Chiron3D: an interpretable deep learning framework for understanding the DNA code of chromatin looping
Chiron3D is a DNA-only deep learning model that predicts cell-type–specific CTCF HiChIP contact maps from 524,288 bp genomic windows. The model uses a frozen Borzoi backbone with lightweight adapters and a C.Origami-style pairwise head to output 105 × 105 contact matrices at 5 kb resolution.
This repository currently focuses on:
-
Training Chiron3D on the A673 CTCF HiChIP dataset
-
Evaluating trained checkpoints and reproducing the main quantitative and qualitative results from the figures
Chiron3D is trained on CTCF HiChIP and matched CTCF ChIP-seq from the A673 wild-type Ewing sarcoma cell line on the hg19 reference genome.
All preprocessed inputs required to run the scripts in this repository are made available via Zenodo.
Download and unpack the Zenodo archive and have the following layout in the top level directory.
data/
A673_WT_CTCF_5000.cool # 5 kb binned CTCF HiChIP contact map (hg19)
borzoi/ # Weights of backbone from borzoi-pytorch
chiron-model.ckpt # pretrained checkpoint for evaluation + downstream
chromosomes/ # hg19 FASTA files per chromosome (e.g. chr1.fa, ...)

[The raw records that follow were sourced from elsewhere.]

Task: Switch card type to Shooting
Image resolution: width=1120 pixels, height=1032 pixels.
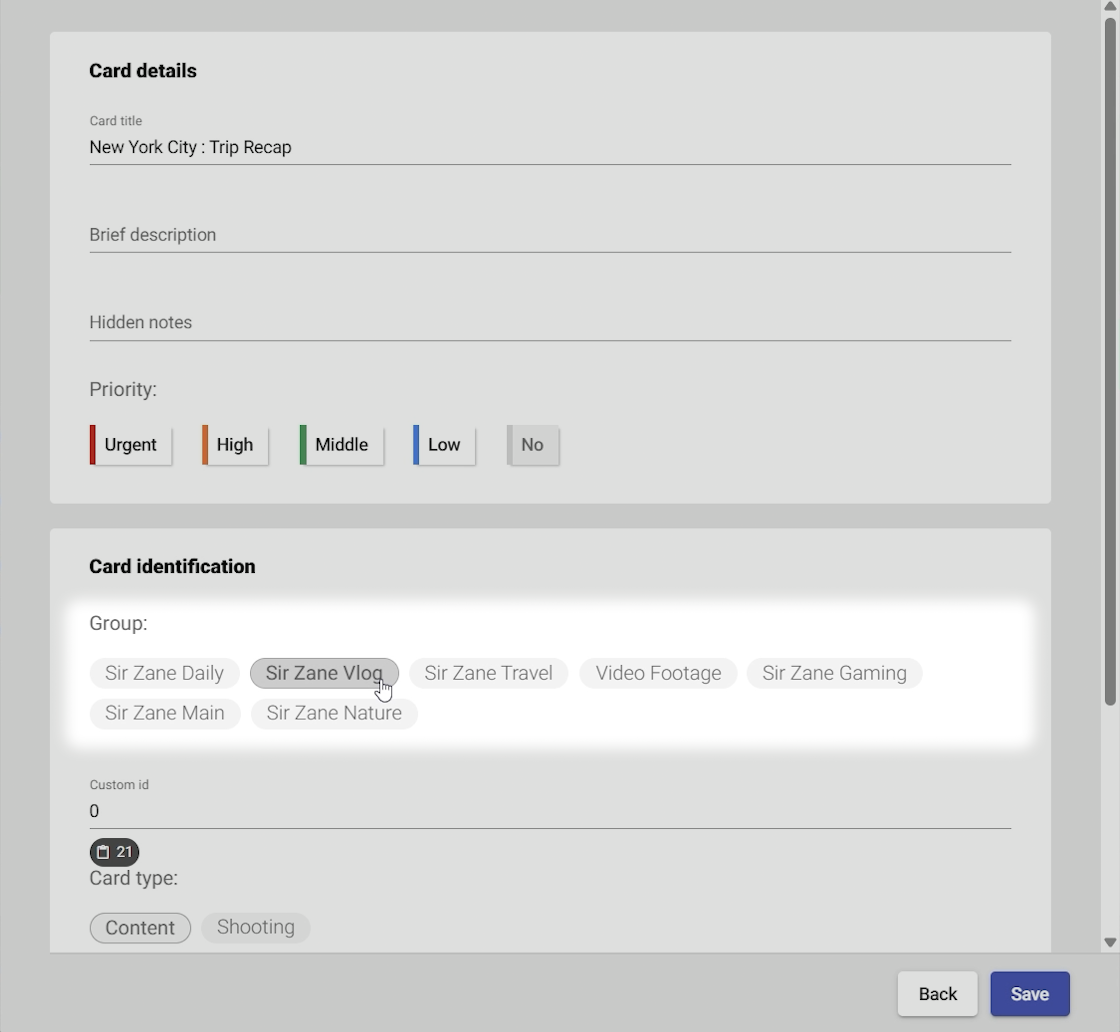Action: pos(255,927)
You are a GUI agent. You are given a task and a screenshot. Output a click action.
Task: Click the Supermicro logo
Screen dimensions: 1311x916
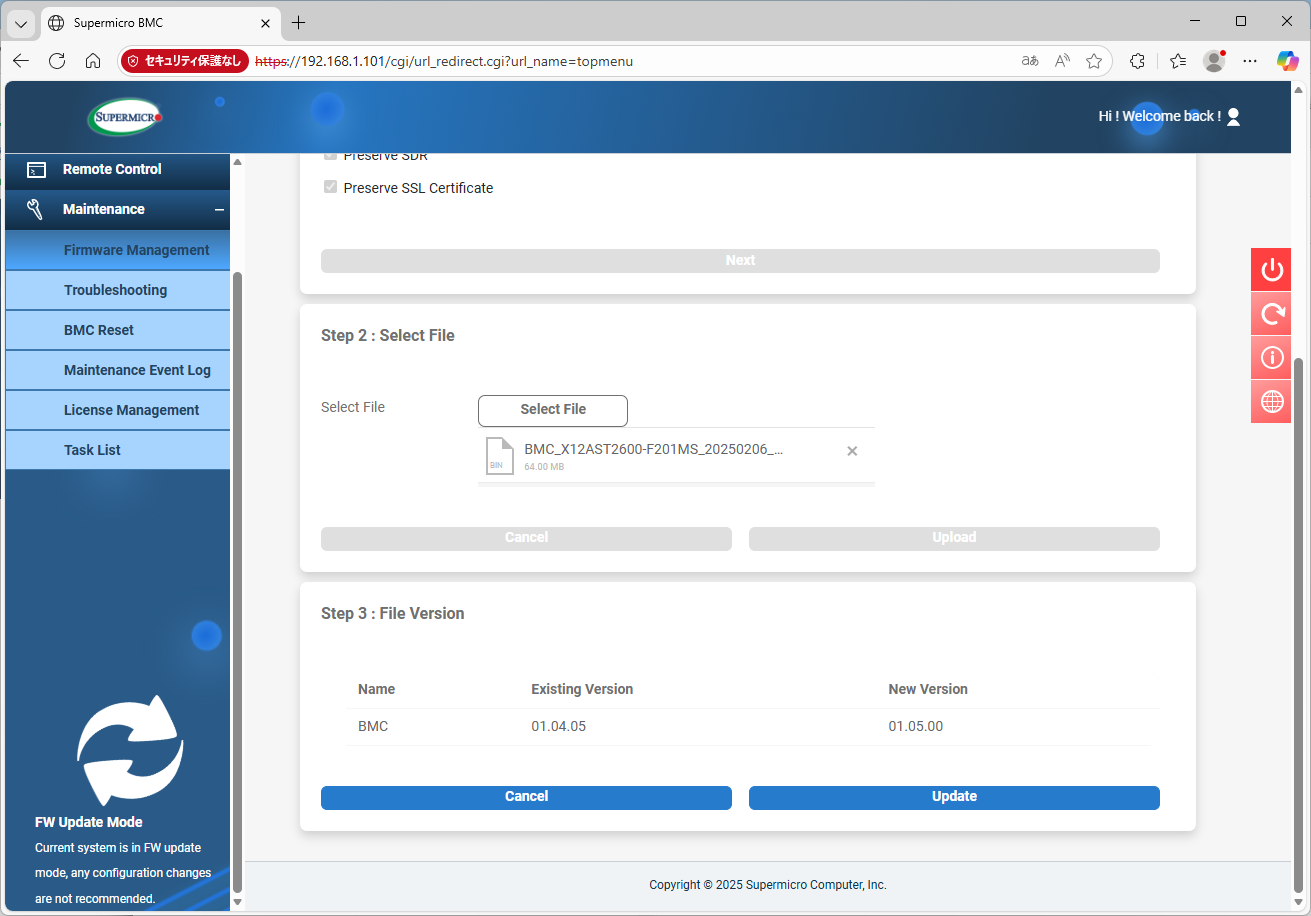[124, 117]
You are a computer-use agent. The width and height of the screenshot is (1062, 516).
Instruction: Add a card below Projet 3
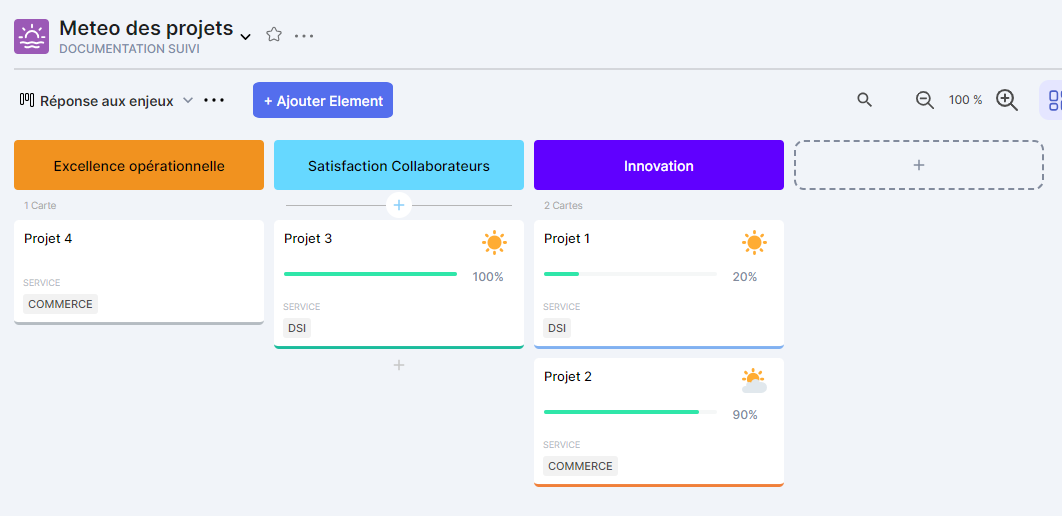pyautogui.click(x=399, y=365)
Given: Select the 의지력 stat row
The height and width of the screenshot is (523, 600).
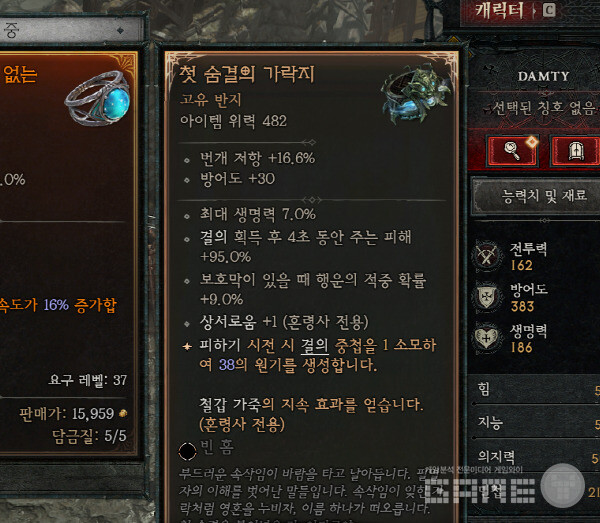Looking at the screenshot, I should [x=536, y=456].
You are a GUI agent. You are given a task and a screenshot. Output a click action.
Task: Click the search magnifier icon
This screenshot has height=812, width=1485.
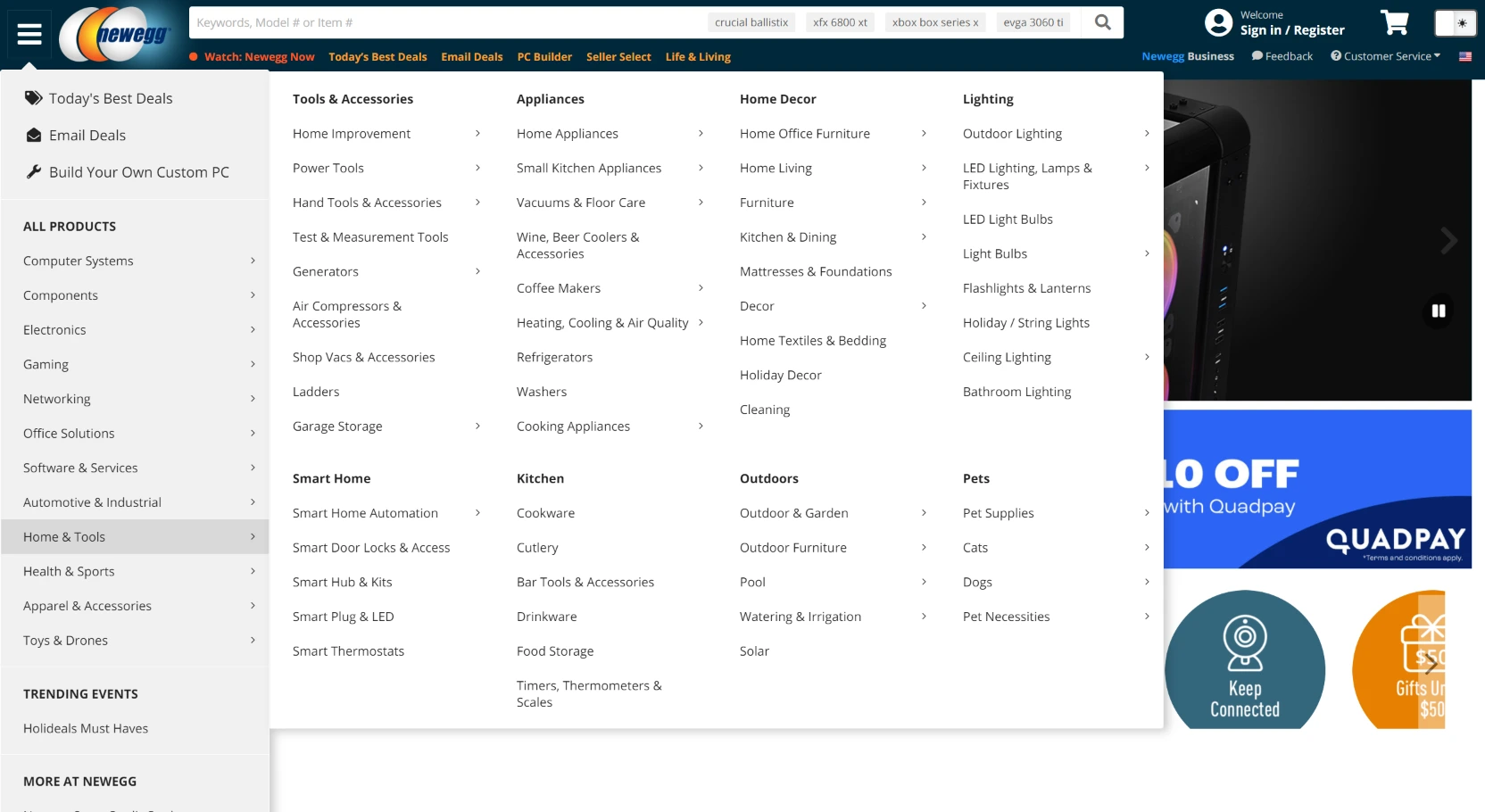point(1103,22)
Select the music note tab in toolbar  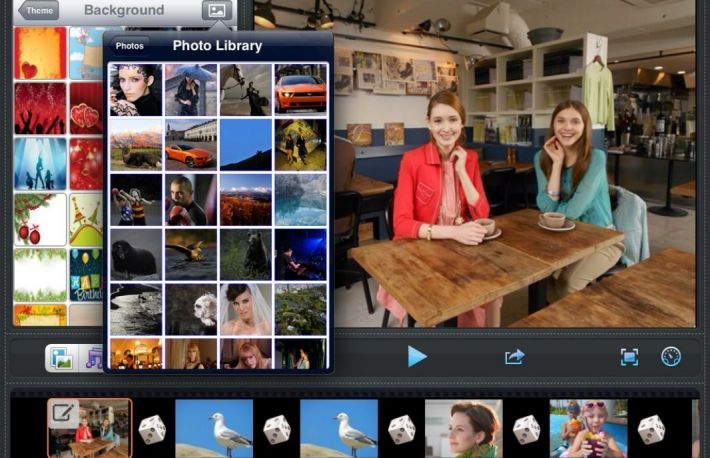coord(93,357)
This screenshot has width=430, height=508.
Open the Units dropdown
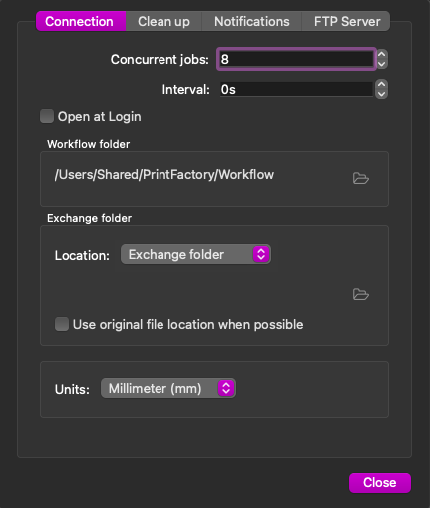coord(168,388)
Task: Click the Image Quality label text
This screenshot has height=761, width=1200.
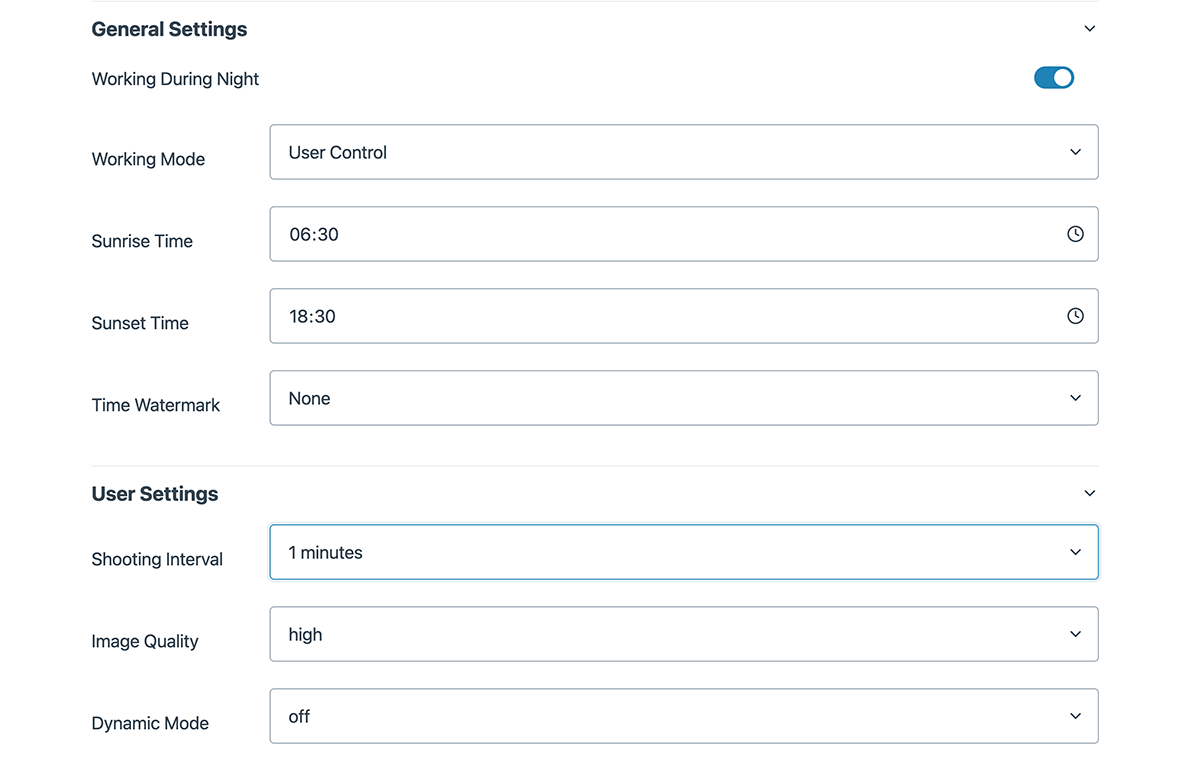Action: [144, 641]
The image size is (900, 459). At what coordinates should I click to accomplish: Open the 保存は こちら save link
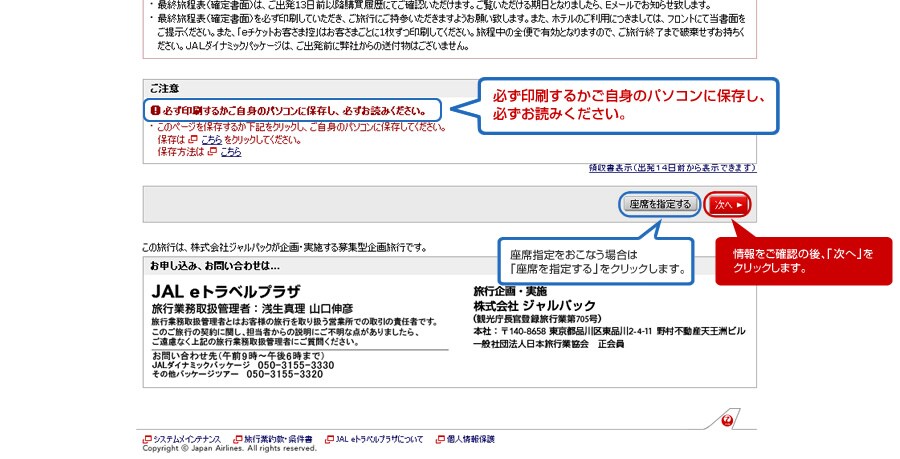click(x=211, y=140)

ctcf/ # CTCF feature track (ChIP-seq)
extruding_loops.csv # Dataset of extruding loops classified by Tweed
stable_loops.csv # Dataset of stable loops classified by FitHiChIP
windows_hg19.bed # 524,288 bp windows tiled with 50 kb stride
Create a conda environment and install all required packages. For a SLURM-cluster, there is an install script already provided in scripts/create_environment.sh. Please note the specific requirements of transformers==4.50.0 and peft==0.17.0.
There are two slurm scripts provided in the scripts directory: model-evaluation.sh and model-training.sh. For training, Chiron3D requires 4 × NVIDIA RTX 4090 or 3090 with 24GB of memory. Training takes about one day. For evaluation (across three test chromosomes), 1 × NVIDIA RTX 4090 or 3090 with 24GB finishes in 30 minutes.
The notebooks folder showcases four examples of using the ledidi-based editing framework to suggest in silico edits. The outputs of the runs can be viewed in the respective notebook and the corresponding example folders. Please note, that the package must be installed in editable mode by running pip install -e . for all paths to work. On our SLURM cluster, the following command is used to run from within the notebooks directory:
srun --job-name jupyter -p gpu --gres=gpu:rtx4090:1 --time 01:00:00 --cpus-per-task 16 --mem 128G bash -c 'source ~/.bashrc && conda activate chiron && cd /path/to/main/folder/Chiron3D && pip install -e . && cd notebooks && jupyter lab --ip $(hostname -i) --no-browser'.